À Carouge, le tir au canon fait toujours mouche
Vieilles photographies, canons historiques et souvenirs de plusieurs générations: au Stand de Tir au Canon de Carouge, l’histoire est partout. Créée en 1852, la société perpétue chaque année une tradition bien ancrée dans la cité sarde avec son Tir du Roi et de la Reine.
Cette année encore, le rendez-vous s’est déroulé sur quatre journées, réparties sur deux week-ends, les 22, 23, 29 et 30 août. Et la participation était au rendez-vous. Près de 350 personnes ont pris part à la compétition cette année, soit seulement dix de moins que le record établi en 2002, à l’occasion des 150 ans de la société.
Surtout, 144 participants ont découvert cette année le tir à 75 mètres. Un chiffre qui témoigne du renouvellement de cette tradition, avec des tireurs de tous les âges. «La tradition est bien vivante», souligne Dominique Barbuzzi, responsable du sponsoring et des relations publiques de la Société de Tir au Canon de Carouge.

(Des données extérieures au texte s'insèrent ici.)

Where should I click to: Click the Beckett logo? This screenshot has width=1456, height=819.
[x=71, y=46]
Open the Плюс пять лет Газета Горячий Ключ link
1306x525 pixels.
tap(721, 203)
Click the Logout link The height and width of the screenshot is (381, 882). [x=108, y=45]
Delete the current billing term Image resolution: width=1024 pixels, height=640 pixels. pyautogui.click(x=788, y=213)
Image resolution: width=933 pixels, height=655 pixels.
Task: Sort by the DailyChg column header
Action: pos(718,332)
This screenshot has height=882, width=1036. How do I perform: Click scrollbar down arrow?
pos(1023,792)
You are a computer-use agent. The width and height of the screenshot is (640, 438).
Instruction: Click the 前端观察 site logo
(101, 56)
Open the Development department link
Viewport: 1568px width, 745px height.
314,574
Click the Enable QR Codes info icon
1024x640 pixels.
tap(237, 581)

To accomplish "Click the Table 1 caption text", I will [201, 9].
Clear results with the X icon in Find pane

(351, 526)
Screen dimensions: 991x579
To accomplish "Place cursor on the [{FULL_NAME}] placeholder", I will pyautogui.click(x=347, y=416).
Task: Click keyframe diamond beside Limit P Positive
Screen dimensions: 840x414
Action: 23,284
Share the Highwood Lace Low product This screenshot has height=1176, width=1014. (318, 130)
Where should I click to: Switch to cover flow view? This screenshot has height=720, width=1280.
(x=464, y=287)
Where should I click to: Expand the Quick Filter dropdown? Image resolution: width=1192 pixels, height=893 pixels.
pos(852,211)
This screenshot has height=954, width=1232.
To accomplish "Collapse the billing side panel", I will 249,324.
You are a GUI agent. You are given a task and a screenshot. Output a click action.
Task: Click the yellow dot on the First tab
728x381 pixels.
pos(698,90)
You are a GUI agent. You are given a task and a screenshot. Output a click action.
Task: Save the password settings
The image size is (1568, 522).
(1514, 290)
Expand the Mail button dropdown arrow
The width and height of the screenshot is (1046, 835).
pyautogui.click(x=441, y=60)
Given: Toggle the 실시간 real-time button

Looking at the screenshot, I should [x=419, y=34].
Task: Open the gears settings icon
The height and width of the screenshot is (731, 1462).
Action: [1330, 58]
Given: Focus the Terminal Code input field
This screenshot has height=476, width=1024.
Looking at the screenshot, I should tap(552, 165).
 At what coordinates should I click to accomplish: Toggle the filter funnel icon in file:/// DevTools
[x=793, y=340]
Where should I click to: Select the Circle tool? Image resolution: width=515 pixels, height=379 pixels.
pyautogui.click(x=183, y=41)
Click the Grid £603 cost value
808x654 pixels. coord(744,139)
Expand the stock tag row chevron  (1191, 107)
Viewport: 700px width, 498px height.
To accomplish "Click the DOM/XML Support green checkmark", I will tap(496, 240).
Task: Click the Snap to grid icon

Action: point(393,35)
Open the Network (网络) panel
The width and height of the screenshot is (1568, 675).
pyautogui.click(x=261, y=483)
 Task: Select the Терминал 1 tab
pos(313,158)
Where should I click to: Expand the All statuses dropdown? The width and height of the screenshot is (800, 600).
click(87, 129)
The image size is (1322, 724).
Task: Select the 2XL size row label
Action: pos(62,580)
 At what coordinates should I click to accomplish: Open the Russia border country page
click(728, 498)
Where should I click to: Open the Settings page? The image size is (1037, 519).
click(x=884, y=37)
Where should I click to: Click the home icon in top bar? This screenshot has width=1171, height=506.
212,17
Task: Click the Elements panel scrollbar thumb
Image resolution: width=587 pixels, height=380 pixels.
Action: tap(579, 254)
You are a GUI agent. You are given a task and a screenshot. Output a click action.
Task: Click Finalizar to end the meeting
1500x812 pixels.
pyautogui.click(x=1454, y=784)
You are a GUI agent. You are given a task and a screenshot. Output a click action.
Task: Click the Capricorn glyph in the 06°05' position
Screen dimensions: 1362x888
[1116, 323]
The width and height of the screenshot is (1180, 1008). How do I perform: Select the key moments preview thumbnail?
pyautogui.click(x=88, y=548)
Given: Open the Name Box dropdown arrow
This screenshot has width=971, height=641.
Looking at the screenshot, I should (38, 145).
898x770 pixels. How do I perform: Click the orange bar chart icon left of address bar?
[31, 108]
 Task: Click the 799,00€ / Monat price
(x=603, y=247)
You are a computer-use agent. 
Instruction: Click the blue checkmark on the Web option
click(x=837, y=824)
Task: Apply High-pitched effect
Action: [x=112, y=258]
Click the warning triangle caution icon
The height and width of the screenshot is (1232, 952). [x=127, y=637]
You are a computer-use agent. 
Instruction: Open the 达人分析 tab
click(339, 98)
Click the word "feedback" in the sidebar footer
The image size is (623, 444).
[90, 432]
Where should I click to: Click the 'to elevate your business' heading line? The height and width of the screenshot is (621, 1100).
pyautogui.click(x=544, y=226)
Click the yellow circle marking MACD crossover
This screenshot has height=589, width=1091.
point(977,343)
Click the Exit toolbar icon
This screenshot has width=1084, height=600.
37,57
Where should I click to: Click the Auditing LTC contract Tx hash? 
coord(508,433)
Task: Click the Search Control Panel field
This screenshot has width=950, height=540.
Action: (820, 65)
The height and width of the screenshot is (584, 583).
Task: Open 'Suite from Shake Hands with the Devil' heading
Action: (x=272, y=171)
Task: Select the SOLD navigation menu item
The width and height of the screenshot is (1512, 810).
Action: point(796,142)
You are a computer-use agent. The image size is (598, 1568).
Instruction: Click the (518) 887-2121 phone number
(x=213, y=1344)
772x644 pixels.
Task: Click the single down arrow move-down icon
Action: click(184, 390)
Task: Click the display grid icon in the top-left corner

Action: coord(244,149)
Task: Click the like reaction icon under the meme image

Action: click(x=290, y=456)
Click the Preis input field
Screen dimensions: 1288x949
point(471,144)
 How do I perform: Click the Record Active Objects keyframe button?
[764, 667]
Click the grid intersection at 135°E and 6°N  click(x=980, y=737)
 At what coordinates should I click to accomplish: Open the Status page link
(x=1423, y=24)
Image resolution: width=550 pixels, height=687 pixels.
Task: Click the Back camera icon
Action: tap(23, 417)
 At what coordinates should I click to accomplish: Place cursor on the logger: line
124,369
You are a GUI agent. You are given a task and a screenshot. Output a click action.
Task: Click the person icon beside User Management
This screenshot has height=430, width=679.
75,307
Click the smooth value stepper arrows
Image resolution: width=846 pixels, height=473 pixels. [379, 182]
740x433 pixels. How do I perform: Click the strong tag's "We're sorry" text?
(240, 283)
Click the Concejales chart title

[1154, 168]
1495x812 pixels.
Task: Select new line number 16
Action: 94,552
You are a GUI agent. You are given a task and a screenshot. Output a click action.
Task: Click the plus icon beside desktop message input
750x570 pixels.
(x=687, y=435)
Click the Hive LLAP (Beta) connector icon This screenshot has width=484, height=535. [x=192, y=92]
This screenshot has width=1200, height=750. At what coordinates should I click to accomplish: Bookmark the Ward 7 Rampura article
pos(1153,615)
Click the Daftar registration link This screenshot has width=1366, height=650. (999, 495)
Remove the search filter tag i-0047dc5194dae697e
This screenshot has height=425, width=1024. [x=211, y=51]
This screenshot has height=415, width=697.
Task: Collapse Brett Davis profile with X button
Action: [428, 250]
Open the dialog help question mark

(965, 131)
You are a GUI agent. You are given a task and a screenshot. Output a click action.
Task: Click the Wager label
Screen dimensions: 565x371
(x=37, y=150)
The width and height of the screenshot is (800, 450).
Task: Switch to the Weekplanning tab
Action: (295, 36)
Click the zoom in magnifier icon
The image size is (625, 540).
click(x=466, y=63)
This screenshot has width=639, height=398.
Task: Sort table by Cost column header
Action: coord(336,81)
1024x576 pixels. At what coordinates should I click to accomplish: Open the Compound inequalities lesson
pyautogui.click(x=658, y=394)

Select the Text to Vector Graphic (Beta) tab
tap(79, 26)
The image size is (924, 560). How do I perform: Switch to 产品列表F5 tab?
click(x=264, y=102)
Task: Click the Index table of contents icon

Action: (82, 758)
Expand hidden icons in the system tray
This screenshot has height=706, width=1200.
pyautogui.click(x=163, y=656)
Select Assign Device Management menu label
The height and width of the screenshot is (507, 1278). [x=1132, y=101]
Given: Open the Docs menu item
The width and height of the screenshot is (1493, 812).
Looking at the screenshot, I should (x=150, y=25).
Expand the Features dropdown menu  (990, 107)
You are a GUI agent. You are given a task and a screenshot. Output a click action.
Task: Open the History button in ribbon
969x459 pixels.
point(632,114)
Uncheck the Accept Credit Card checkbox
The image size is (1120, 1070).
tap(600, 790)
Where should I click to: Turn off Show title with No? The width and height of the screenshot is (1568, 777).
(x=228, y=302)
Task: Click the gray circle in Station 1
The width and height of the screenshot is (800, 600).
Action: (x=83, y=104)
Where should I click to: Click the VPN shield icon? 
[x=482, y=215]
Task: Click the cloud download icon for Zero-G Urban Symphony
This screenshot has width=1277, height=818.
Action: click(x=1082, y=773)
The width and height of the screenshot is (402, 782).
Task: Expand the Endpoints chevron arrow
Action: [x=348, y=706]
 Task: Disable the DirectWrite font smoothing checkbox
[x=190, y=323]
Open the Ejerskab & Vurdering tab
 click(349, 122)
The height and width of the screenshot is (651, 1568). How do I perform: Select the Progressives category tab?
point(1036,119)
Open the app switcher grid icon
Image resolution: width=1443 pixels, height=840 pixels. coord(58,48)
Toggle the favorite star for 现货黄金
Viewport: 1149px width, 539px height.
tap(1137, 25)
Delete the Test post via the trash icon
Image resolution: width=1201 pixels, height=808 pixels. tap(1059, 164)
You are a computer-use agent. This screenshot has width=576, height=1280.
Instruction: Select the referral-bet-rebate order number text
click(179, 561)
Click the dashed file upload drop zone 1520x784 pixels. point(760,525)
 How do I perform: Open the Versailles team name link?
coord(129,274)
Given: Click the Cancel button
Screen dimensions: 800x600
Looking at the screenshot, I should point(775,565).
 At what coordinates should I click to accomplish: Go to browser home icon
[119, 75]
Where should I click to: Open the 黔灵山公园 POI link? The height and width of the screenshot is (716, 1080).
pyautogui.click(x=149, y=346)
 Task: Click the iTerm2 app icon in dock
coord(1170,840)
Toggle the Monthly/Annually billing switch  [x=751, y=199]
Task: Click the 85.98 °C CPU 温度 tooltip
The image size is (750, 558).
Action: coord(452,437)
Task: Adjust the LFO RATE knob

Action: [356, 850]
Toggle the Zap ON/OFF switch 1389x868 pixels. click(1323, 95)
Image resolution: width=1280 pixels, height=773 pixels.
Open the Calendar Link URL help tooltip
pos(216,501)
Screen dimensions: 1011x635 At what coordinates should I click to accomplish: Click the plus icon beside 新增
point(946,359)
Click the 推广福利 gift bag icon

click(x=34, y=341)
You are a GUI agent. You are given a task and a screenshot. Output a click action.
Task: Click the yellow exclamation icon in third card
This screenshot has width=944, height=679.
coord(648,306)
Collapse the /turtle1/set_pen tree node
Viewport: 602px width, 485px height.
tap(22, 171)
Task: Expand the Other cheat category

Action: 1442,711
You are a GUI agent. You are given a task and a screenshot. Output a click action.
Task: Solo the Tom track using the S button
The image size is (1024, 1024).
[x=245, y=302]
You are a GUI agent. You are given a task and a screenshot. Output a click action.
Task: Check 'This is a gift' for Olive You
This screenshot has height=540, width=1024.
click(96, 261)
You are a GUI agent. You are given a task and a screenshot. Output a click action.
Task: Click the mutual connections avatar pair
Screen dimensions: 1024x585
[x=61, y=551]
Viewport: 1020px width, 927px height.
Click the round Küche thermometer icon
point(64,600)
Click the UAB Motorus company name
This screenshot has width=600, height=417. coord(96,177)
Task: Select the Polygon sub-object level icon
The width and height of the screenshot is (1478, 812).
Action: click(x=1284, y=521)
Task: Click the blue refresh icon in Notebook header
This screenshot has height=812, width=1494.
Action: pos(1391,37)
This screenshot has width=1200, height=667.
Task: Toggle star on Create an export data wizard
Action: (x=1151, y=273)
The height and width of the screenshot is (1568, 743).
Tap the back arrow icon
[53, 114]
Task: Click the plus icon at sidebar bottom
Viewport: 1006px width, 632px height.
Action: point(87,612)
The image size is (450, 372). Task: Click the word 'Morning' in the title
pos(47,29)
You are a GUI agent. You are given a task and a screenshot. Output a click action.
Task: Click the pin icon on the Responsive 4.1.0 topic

Une tradition vieille de 174 ans
Parmi les participants, certains viennent avant tout pour le plaisir. C’est notamment le cas de Pascal, un jeune habitué du stand. À 12 ans, Bastian Fuchs pratique quant à lui depuis déjà quatre ans. Son assiduité lui a même permis de décrocher le titre de Prince du tir chez les juniors. À l’autre bout des générations, Peggy continue elle aussi de prendre plaisir à tirer. Une diversité qui fait partie de l’identité du Tir du Roi-Reine.
«C'est vraiment ludique, pas du tout militaire»
Car derrière l’ambiance conviviale, la précision reste au cœur de la compétition. Benoît Mello le sait bien: il a été couronné Roi du tir en 2014. Pour décrocher le titre, il ne suffit toutefois pas simplement de faire mouche. Le Roi ou la Reine est désigné en fonction de la proximité du tir avec le centre de la cible. Et à Carouge, la couronne est ouverte à toutes et tous. Les femmes peuvent elles aussi devenir Reine du tir, une particularité qui distingue la société carougeoise.
Cap sur les 175 ans
En 2027, la société de Tir au Canon soufflera ses 175 bougies. Pour préparer cet anniversaire, elle devra notamment rénover sa ciblerie, installée depuis une trentaine d’années. Un investissement estimé à 60'000 francs que la société espère pouvoir réunir malgré l’absence de bénéfices réalisés lors de ses manifestations.
Un défi financier qui n’empêche pas les membres de regarder vers l’avenir, avec l’envie de continuer à faire vivre une tradition qui rassemble chaque année plusieurs générations de tireurs.